* BEGIN Supplied material *

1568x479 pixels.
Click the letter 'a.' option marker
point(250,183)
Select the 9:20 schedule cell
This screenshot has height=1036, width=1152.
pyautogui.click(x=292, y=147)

* END Supplied material *

- **Exercise brief**
Can you reproduce every one of the items above line for line, without changing a single character?

- **Task solution**
1568x479 pixels.
Click the letter 'a.' option marker
point(250,183)
Select the 9:20 schedule cell
This screenshot has height=1036, width=1152.
pyautogui.click(x=292, y=147)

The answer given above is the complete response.